Capítulo 7

Ministros que he conocido

Por fin leí Elmer Gantry, el clásico de Sinclair Lewis, un retrato de un evangelista despiadado, un patético producto de la ambición desnuda y la superstición deshonesta. Lewis pinta una hermosa y a la vez horrible imagen de la mentalidad sacerdotal. Y hay un bonito toque de ironía cuando Gantry necesita asegurarse un discurso que agrade a las masas y toma repetidamente material para su sermón principal de los escritos de Robert Ingersoll[11]. («El amor es el único arco en la oscura nube de la vida…»).

Si es usted un librepensador, disfrutará este libro. Me asombró lo bien que Lewis captó y expuso la subcultura de las ordenaciones, congregaciones y encuentros revivalistas. Reavivó muchos recuerdos de mis propios años en el evangelismo. Demasiados.

Pero debo apresurarme a añadir que yo no era un hipócrita como Elmer Gantry. No. Yo nunca le robé frases a Ingersoll. ¡Jamás había oído hablar de Ingersoll! Me tenía a mí mismo como totalmente sincero, y durante mucho tiempo, lo fui.

Lewis tiene razón, por supuesto. En el ministerio hay embaucadores. Pero mi opinión es que la mayoría de los predicadores no son deliberadamente deshonestos. Ser un fraude exige cierto nivel de inteligencia.

Los televangelistas como Jim Bakker[12] y Jimmy Swaggart[13] pueden ser más inteligentes de lo que pensamos. No finjamos que no saben lo que hacen. No son tan tontos: ¡mire todo el dinero, poder y prestigio que tienen! Por supuesto, esto hace aún peor su hipocresía, y sus crímenes contra la decencia aún más deshonestos.

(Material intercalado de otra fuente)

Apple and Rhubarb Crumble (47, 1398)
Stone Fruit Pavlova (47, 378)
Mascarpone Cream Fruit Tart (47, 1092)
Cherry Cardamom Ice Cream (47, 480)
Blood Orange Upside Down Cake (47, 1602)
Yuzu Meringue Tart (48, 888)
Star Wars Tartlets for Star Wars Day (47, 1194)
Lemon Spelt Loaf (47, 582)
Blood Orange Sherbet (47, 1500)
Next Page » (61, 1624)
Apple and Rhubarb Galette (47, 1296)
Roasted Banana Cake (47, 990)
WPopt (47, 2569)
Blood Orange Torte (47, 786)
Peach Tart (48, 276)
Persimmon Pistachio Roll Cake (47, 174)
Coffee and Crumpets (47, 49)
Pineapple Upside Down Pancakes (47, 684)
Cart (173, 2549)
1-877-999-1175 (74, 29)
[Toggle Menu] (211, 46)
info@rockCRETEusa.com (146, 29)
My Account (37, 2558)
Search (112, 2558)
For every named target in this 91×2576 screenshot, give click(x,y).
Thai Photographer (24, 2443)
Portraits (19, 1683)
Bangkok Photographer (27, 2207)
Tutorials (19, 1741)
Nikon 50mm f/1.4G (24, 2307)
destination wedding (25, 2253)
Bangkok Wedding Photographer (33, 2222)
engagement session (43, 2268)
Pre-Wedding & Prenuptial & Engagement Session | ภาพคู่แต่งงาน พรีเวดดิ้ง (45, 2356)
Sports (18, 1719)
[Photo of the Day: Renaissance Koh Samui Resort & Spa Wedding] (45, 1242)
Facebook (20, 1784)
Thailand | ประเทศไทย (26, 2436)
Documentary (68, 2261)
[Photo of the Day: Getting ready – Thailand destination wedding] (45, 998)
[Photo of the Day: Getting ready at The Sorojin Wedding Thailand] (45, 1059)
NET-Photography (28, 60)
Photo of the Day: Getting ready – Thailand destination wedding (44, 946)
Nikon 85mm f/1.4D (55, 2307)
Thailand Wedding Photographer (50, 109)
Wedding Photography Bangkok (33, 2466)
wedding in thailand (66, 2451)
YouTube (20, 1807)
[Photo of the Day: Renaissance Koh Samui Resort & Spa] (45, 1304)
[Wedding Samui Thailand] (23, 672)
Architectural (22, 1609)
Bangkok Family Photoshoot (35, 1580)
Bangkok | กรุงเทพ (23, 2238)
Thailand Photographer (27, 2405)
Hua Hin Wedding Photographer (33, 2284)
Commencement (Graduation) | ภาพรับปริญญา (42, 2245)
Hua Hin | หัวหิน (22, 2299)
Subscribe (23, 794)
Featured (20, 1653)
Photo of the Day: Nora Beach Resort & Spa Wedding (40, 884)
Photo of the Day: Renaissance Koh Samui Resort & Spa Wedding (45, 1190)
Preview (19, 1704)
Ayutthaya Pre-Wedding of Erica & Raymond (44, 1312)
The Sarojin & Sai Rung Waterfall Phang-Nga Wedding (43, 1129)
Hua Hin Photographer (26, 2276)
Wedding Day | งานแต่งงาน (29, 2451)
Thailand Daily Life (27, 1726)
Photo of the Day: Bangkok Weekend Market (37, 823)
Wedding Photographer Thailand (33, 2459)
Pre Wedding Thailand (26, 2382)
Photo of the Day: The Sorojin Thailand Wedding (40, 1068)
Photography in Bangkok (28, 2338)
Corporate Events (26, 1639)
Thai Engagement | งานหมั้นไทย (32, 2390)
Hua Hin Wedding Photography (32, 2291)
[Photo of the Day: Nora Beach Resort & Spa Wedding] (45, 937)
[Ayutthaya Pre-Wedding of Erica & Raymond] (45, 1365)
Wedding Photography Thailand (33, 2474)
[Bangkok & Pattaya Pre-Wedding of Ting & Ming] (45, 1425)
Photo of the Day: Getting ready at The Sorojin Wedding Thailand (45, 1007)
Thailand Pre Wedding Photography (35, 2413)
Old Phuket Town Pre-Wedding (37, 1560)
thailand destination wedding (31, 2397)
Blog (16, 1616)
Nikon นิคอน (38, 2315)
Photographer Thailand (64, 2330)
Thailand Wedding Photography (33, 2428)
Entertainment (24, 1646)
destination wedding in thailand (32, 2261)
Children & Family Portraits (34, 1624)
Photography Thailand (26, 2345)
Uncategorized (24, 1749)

Una vez hice una charla radiofónica sobre el incidente de Jimmy Swaggart con una prostituta. Me estaba cebando con bastante dureza contra la religión en general cuando el presentador me interrumpió para preguntarme si era justo decir que Jimmy Swaggart de alguna manera había corrompido el cristianismo. Dije que no, que Jimmy Swaggart no había corrompido al cristianismo: el cristianismo había corrompido a Jimmy Swaggart. Si te pasas la vida concentrándote en la maldad, esta te consumirá. Si pones toda la carne en el asador para negar algo tan natural como tu impulso sexual, este puede llegar a controlar toda tu vida. Queremos lo que no podemos tener. Jimmy Swaggart, motivado por puntos de vista corrompidos acerca de la naturaleza humana, ha inflado sus deseos sexuales normales hasta proporciones gigantescas y ha creado un monstruo. ¡Basta con que mire su cara!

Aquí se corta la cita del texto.